Sensitivity analysis Sensitivity analysis (SA), which links uncertainty in the model inputs to uncertainty in the model outputs, is a powerful tool for model design and validation. First, it can be a prestage for parameter estimation (see 3.3), allowing for the selection of the more significant parameters. Second, SA permits understanding and quantifying (possibly nonlinear) interactions induced by the different processes defining e.g., realistic ocean atmosphere models. Finally SA allows for validation of models, checking that the estimated sensitivities are consistent with what is expected by the theory. On ocean, atmosphere and coupled systems, only first order deterministic SA are performed, neglecting the initialization process (data assimilation). AIRSEA members and collaborators proposed to use second order information to provide consistent sensitivity measures, but so far it has only been applied to simple academic systems. Metamodels are now commonly used, due to the cost induced by each evaluation of complex numerical models: mostly Gaussian processes, whose probabilistic framework allows for the development of specific adaptive designs, and polynomial chaos not only in the context of intrusive Galerkin approaches but also in a blackbox approach. Until recently, global SA was based primarily on a set of engineering practices. New mathematical and methodological developments have led to the numerical computation of Sobol' indices, with confidence intervals assessing for both metamodel and estimation errors. Approaches have also been extended to the case of dependent entries, functional inputs and/or output and stochastic numerical codes. Other types of indices and generalizations of Sobol' indices have also been introduced.
Concerning the stochastic approach to SA we plan to work with parameters that show spatiotemporal dependencies and to continue toward more realistic applications where the input space is of huge dimension with highly correlated components. Sensitivity analysis for dependent inputs also introduces new challenges. In our applicative context, it would seem prudent to carefully learn the spatiotemporal dependences before running a global SA. In the deterministic framework we focus on second order approaches where the sought sensitivities are related to the optimality system rather than to the model; i.e., we consider the whole forecasting system (model plus initialization through data assimilation).
All these methods allow for computing sensitivities and more importantly a posteriori error statistics.

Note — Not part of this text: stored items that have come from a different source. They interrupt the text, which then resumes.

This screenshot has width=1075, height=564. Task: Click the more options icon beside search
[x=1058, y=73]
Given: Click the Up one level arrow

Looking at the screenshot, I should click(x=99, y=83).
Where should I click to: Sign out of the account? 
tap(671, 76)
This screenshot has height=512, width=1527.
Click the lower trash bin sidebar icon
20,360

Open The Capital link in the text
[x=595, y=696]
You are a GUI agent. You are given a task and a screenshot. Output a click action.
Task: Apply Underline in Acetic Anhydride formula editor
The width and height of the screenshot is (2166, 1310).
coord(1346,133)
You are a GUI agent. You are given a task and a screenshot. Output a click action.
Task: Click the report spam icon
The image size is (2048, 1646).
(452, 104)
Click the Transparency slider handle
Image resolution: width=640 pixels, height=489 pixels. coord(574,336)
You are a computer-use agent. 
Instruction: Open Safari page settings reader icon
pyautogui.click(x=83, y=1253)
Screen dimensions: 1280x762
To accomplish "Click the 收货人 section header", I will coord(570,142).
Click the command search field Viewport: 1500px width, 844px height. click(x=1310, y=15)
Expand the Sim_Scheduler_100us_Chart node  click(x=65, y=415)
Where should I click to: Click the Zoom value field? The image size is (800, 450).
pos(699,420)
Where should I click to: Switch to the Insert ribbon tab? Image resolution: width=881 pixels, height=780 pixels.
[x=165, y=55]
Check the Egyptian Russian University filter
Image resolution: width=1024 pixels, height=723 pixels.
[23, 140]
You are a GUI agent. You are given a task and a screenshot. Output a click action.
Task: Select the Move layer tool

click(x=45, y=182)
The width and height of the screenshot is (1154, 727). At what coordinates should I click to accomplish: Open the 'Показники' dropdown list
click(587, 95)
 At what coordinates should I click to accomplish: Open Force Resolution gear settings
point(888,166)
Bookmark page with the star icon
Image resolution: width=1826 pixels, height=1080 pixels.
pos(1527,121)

Parameter estimation Advanced parameter estimation methods are barely used in ocean, atmosphere and coupled systems, mostly due to a difficulty of deriving adequate response functions, a lack of knowledge of these methods in the oceanatmosphere community, and also to the huge associated computing costs. In the presence of strong uncertainties on the model but also on parameter values, simulation and inference are closely associated. Filtering for data assimilation and Approximate Bayesian Computation (ABC) are two examples of such association.
Stochastic approach can be compared with the deterministic approach, which allows to determine the sensitivity of the flow to parameters and optimize their values relying on data assimilation. This approach is already shown to be capable of selecting a reduced space of the most influent parameters in the local parameter space and to adapt their values in view of correcting errors committed by the numerical approximation. This approach assumes the use of automatic differentiation of the source code with respect to the model parameters, and optimization of the obtained raw code.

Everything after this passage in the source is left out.